Ford will start shipping the F-150 3.0-liter Power Stroke diesel to dealerships in May.

Ford's brand new engine comes with a 10-speed automated transmission and sets out 250 hp and 440 lb-ft of torque, which the auto maker claims is excellent for upto an 11,400-pound tow evaluation and also a maximum payload ability of 2,020 pounds, based on the setup of the motor vehicle.

The F-150 Power Stroke's lone competition in fullsize light-duty pickups is the 2-wheel-drive '18 Ram 1500 equipped with a 3.0L V-6 EcoDiesel and an 8-speed automatic transmission, rated at 20/27/23 mpg (11.7-8.7-10.2 L/100 km) city/highway/combined.

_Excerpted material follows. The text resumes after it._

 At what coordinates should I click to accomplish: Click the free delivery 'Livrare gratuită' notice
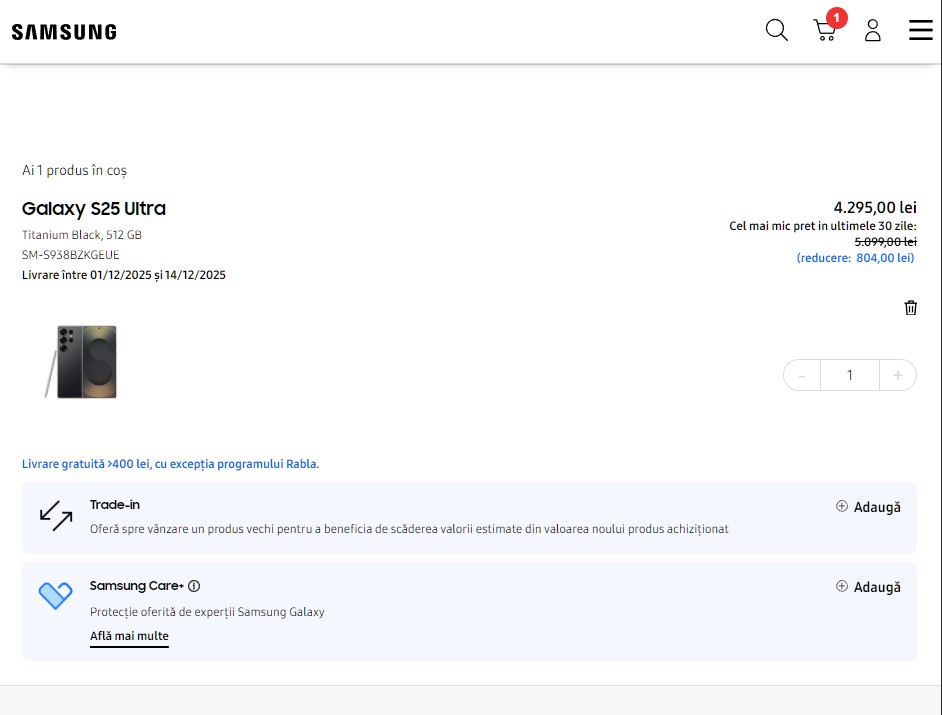170,464
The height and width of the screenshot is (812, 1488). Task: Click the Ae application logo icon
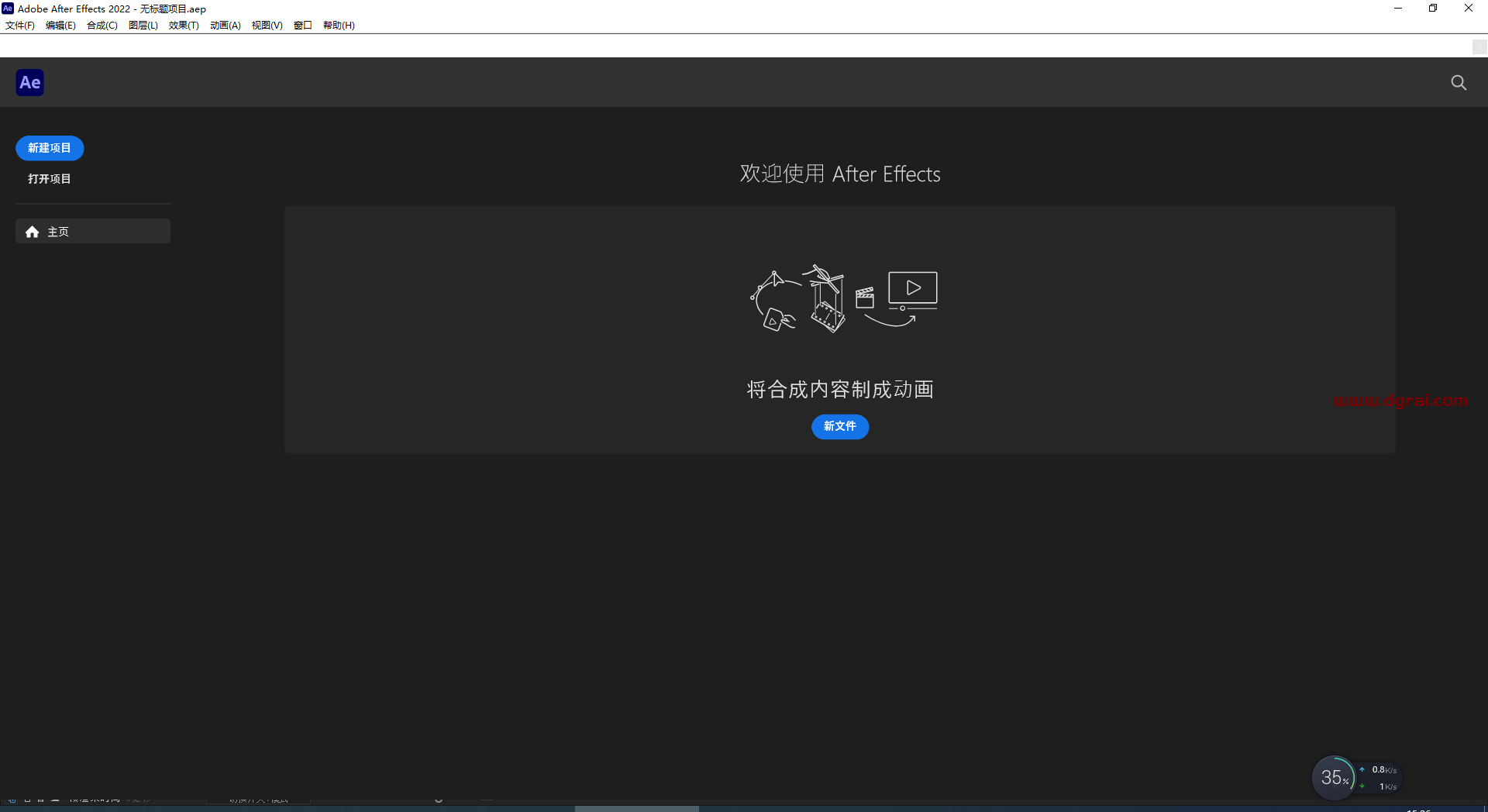[x=29, y=82]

According to Ford, these are the highest EPA-estimated ratings available in a fullsize pickup under 8,500 lb (3,855 kg) GVWR.

The official EPA highway rating rating for trucks with the 3.0-liter turbodiesel V6 is now thirty mpg in the street and also 22 mpg on the planet, Ford announced on Thursday.

Ford expects just 5 percent of F-150 buyers to opt for the turbodiesel V-6, which joins four gasoline engines ranging from a 3.3-liter V-6 to a twin-turbo 3.5-liter V-6. On the 2018 F-150, the turbodiesel V-6 is being positioned as the range-topping engine, and it is saddled with a premium of as much to $4,000 depending on the trim level. This diesel was created to haul that boat, camper, or horse-trailer through the toughest of conditions without any loss of power, even at high altitudes. Once the 2019 model year diesel trucks from Ram and GM come online, those best-in brags might not ring true.

Even more exciting is the prospect that an engine like this Power Stroke could eventually find its way into other models like Ford's Expedition and Explorer. Curiously, that's almost 2,000 pounds shy of the maximum trailer rating for a properly-equipped gas-engined F-150. We will report with more details and real-world driving impressions shortly.